In Ojibwe society and culture, in the greater Algonquian civilization, that existed for thousands of years before the modern people arrived, women had many important ceremonial privileges. Among these were the responsibility for all the water. They exercised elegant ceremonies for the rain, for the rivers and lakes. Tobacco, in fact, was one of the most important and powerful ceremonial foods for the manido of the sacred waters. When families traveled, a small container of water from the home water was carried to the new destination. A beautiful ceremony and songs were made as this home water was added to the visiting waters. And those visited waters were carried back home in the same ceremony. these, and many other important ceremonial responsibilities of indigenous women were evidence of the balance and power that comes from equality. Modern society has fueled its ruthless domination of nature and of each other by suppressing and ignoring these powers of balance that women bring to society, to government, and to the normal way of life in a balanced society. This has been and remains true.

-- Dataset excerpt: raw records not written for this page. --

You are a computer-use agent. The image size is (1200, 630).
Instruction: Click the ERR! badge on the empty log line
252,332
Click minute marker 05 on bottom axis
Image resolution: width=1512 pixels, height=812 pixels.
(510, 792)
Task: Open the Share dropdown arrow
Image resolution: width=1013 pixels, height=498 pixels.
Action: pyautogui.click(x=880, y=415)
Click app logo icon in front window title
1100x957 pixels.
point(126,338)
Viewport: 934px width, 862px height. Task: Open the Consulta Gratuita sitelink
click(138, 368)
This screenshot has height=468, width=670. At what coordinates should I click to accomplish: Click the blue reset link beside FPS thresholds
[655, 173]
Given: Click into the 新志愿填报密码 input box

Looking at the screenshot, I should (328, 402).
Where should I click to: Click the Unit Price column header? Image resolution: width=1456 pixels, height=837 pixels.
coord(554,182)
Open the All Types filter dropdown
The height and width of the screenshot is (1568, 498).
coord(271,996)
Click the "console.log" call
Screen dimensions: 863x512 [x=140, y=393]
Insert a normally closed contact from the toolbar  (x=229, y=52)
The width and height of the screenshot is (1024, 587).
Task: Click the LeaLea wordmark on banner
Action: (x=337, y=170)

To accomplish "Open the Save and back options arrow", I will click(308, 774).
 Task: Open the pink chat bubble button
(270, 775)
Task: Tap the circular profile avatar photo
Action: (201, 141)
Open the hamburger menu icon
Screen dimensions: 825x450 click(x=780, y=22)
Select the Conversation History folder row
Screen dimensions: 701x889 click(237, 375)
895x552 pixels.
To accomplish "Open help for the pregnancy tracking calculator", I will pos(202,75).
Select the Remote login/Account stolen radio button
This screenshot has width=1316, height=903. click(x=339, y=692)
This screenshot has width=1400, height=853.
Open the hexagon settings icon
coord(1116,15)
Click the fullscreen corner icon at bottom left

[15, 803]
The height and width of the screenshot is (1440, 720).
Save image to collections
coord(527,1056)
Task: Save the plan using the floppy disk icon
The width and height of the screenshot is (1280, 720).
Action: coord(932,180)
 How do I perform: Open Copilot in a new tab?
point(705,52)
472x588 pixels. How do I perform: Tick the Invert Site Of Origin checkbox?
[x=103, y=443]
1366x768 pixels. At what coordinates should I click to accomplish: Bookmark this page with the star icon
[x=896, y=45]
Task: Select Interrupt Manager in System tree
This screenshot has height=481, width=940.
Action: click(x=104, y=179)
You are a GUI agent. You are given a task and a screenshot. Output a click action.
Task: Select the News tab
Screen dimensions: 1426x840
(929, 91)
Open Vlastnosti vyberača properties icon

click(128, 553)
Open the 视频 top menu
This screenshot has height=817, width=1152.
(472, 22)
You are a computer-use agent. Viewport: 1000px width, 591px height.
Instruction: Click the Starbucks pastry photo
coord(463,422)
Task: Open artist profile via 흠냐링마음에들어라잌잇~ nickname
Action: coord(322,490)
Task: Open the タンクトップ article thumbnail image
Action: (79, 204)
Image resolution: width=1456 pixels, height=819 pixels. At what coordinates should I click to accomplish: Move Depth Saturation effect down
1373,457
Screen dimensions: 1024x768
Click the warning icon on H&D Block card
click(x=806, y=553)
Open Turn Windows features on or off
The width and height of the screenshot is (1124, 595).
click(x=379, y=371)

In American Indian society women are at least as equally, and often considerably more, oppressed and subjected to violence as all other women of the world. More than one billion acts of violence are perpetuated against women around the world every year. Every year.

The small group of Ojibwe Ladies who walked one thousand and seven hundred miles along the road that runs north to south had a small team of helpers. very few people, notably very few American Indian people, joined them at any point. Their photographer had lousy equipment and only mostly terrible photographs were made. the video of the final ceremony was made in a high win and the sound quality makes the video impossible to understand. And at that final ceremony it seemed like about a dozen people were present. Yet, the elegance of the Grandmother, the tiny, elegant, determined old American Indian woman who made that ceremony is one of the most powerful and beautiful images I have seen in many years. her determination and belief radiate from her posture and her words like sacred water over the dry roots of an old tree. I was very moved. This small group of people stepped outside their daily lives and journeyed with an ancient river in a sacred, ancient, ceremonial journey. They used what was nearby, they used the power within themselves. And even though the world barely noticed this elegant ceremony by tribal American Indian women, those women did Something, and Something will happen. The old Indians tell us if we do our part, if we do something, something will happen. As a ceremony it was an invocation, and it was a seed. If we pay attention, we might see what grows.